**WHAT YOU NEED TO DO**
Apart from the pictures, every line below is to be set down exactly.

**DATA RECORDS**
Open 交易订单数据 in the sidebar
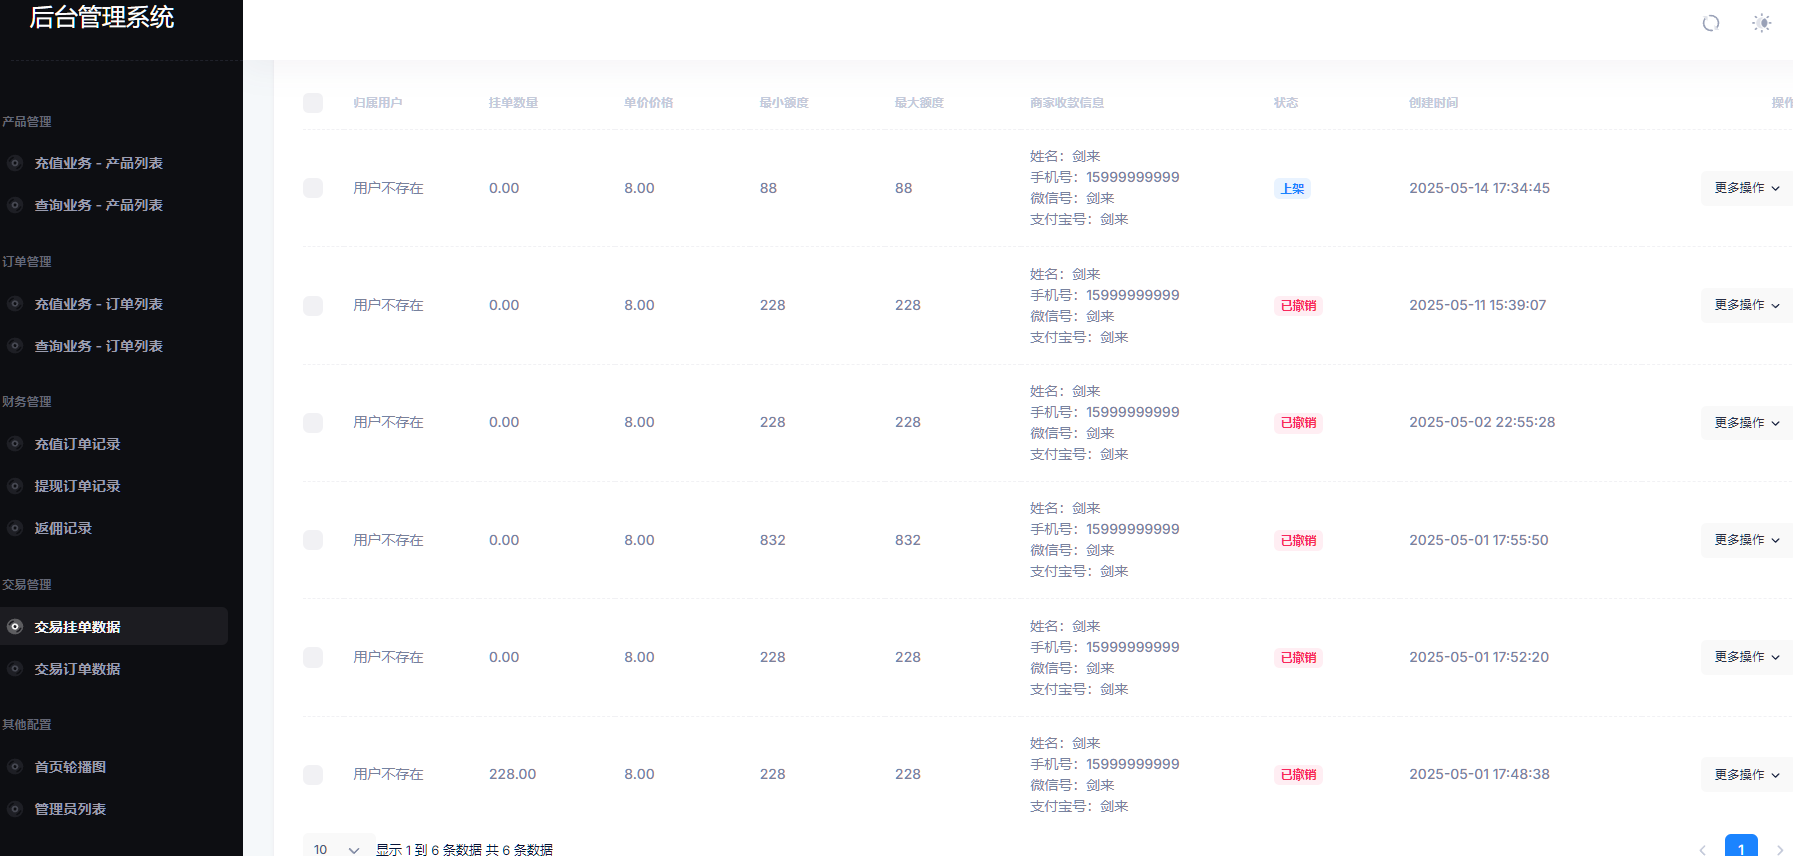The height and width of the screenshot is (856, 1793). point(77,669)
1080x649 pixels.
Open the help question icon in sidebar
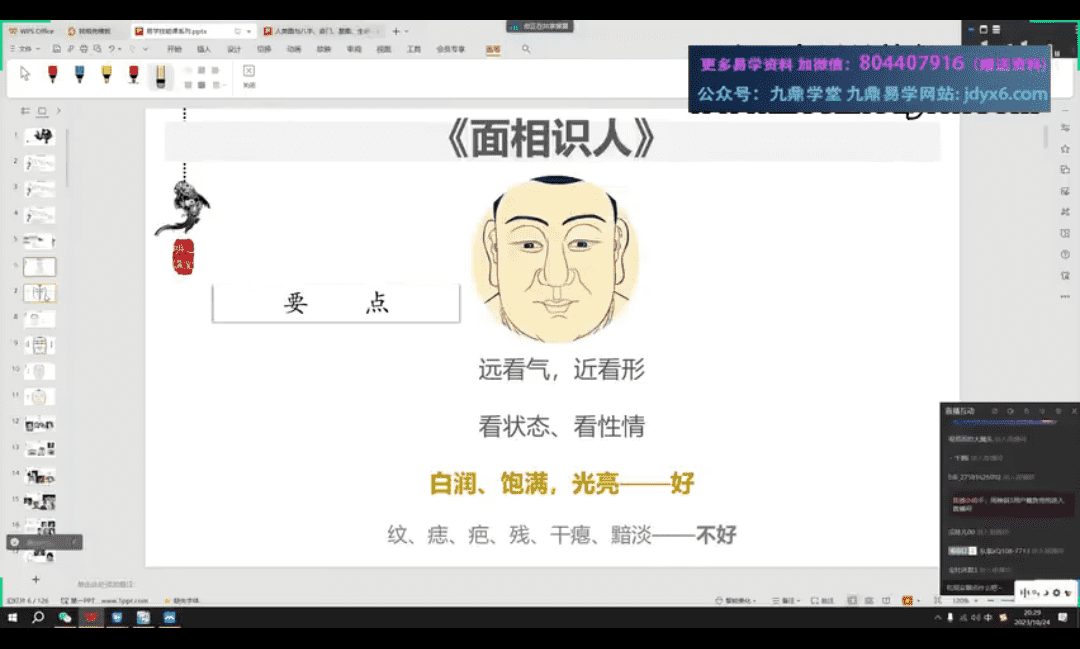coord(1065,255)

**ANSWER TO THIS TASK**
Open 交易订单数据 in the sidebar
The height and width of the screenshot is (856, 1793). point(77,669)
1080x649 pixels.
Open the help question icon in sidebar
coord(1065,255)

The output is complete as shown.